Yes, the code is right, but it is not readable, it is very easy to think that he does one thing and does another. Note that the code is the same, but it is simpler and more readable in the compact version and more explicit in the organization of the blocks. Even spaces make a difference in readability. And good names avoid comments.

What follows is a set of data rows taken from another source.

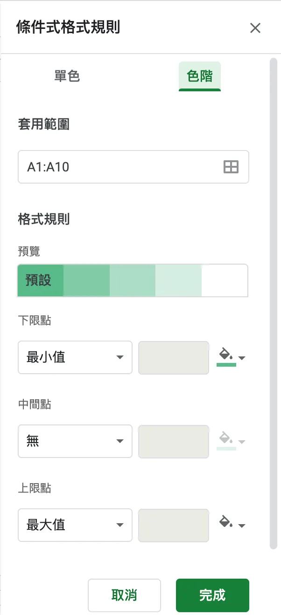This screenshot has height=615, width=281.
Task: Click the 取消 button to cancel
Action: point(124,595)
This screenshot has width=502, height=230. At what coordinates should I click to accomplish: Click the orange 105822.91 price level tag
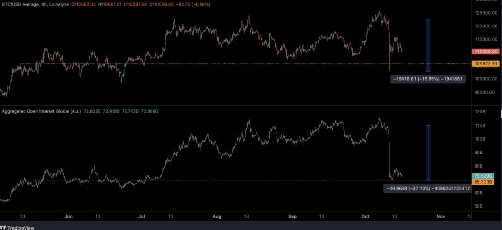click(485, 64)
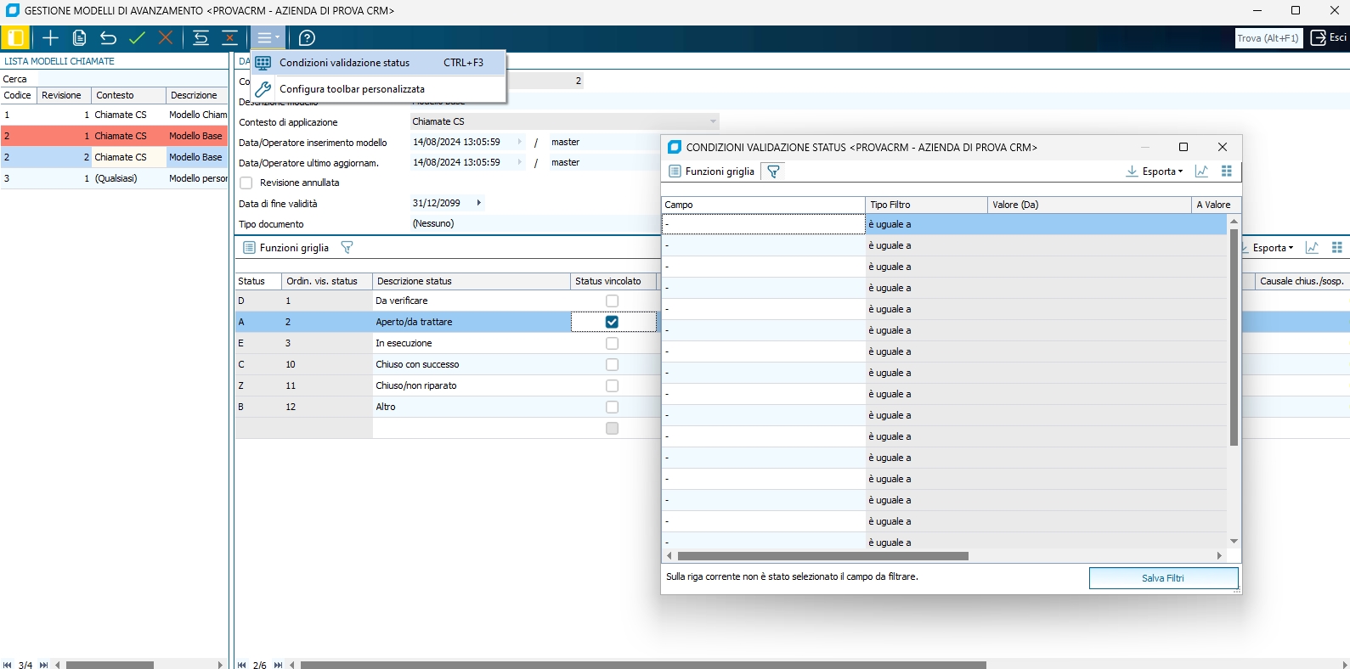Open chart icon in validation dialog toolbar
This screenshot has height=669, width=1350.
pos(1201,171)
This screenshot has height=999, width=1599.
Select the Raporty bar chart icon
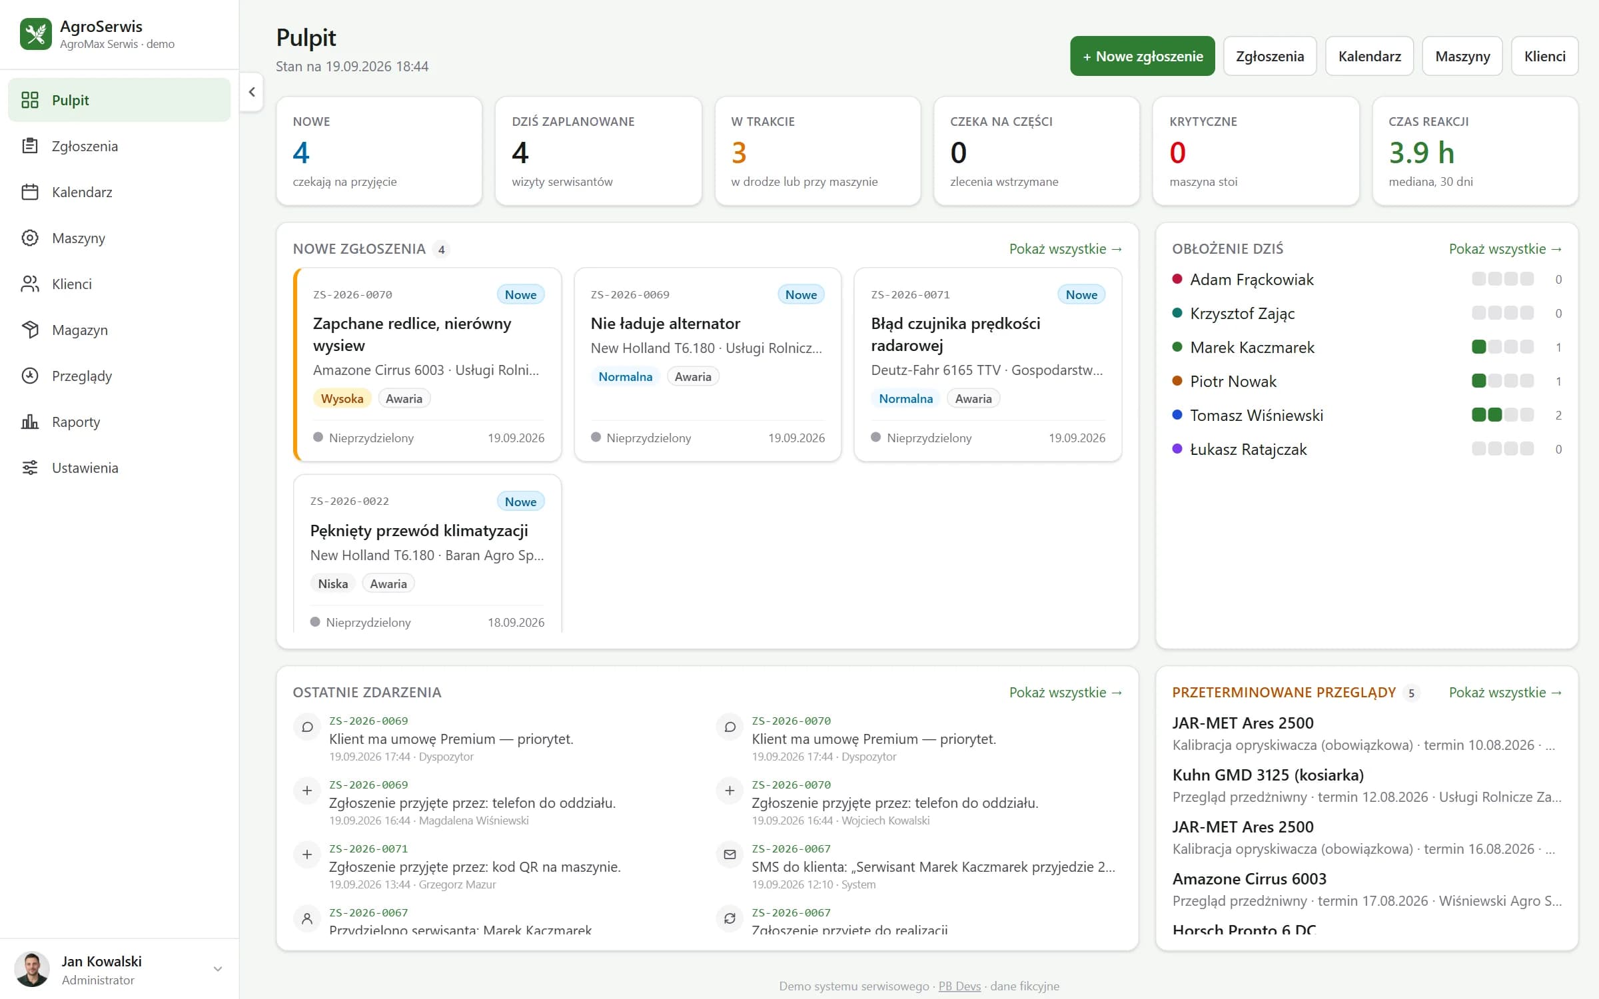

Under normal conditions or before n should never be less than 1, the if only makes sense if you have error in the argument. And even if that comes, check and not check this way gives in the same. If it would be the case it exists if it is to give invalid argument error.

#include <stdio.h>

int EstaOrdemCrescente(int vetor[], int tamanho) {
    for (int i = 1; i < tamanho; i++) if (vetor[i - 1] > vetor[i]) return 0;
    return 1; 
 }
 
 int main() {
     printf(EstaOrdemCrescente((int[]){-1, 2, 3, 4, 5}, 5) ? "Esta em ordem crescente\n" : "Nao esta em ordem crescente\n");
     printf(EstaOrdemCrescente((int[]){-1, 2, 0, 4, 5}, 5) ? "Esta em ordem crescente\n" : "Nao esta em ordem crescente\n");
     printf(EstaOrdemCrescente((int[]){1}, 0) ? "Esta em ordem crescente\n" : "Nao esta em ordem crescente\n");
}

Behold working in the ideone. And in the repl it.. Also put on the Github for future reference.

#include <stdio.h>

int EstaOrdemCrescente(int vetor[], int tamanho) {
    for (int i = 1; i < tamanho; i++) {
        if (vetor[i - 1] > vetor[i]) {
            return 0;
        }
    }
    return 1; 
 }
 
 int main() {
     printf(EstaOrdemCrescente((int[]){-1, 2, 3, 4, 5}, 5) ? "Esta em ordem crescente\n" : "Nao esta em ordem crescente\n");
     printf(EstaOrdemCrescente((int[]){-1, 2, 0, 4, 5}, 5) ? "Esta em ordem crescente\n" : "Nao esta em ordem crescente\n");
     printf(EstaOrdemCrescente((int[]){1}, 0) ? "Esta em ordem crescente\n" : "Nao esta em ordem crescente\n");
}

The correct code is this:

#include <iostream>

using namespace std;

int levetor(int v[],int &n){       //função lê vetor

for(int i=0;i<n;i++)

cin>>v[i];
}

bool verificacrescente(int v[],int n){

if(n>1){

    int cont=1;

    for(int i=1;i<n;i++){

        if(v[i-1]<v[i]){

            cont++;

        }else{

            return 1;
            }
        }
   }
        if(n==cont){

            return 0;
        }
}
int main(){

 int n1;

 cin>>n1;

 int v1[n1];

 levetor(v1,n1);

if (verificacrescente (v1,n1)==false)

    cout<<"Vetor esta ordenado";

if (verificacrescente (v1,n1)==true)

    cout<<"Vetor nao esta ordenado";

 return 0;
}

Your code is semi-complete, it does exactly what it should do, the problem is the Return you put, so that it compares the first 2 numbers it finishes the function as true. The right thing would be something like:

int verifica (int v[], int n) {
   int k = 1;
   if (n > 1){
      for (int i = 1; i < n; i++){
         if (v[i-1] > v[i]){
            k++;
         }
         else{
            return 1;
         }
      }
   }
   if (k == n){
       return 0;
   }
}

This way he accumulates the "hits" in k, that is, if the previous value is even higher than the next one... And so until he reaches the last term n.

If it reaches the last term n and equals k, it means that it has gone through the entire list without returning 1, then the list is all increasing. If there were any element out of order, it would fall into Return 1 and it would not be a growing list.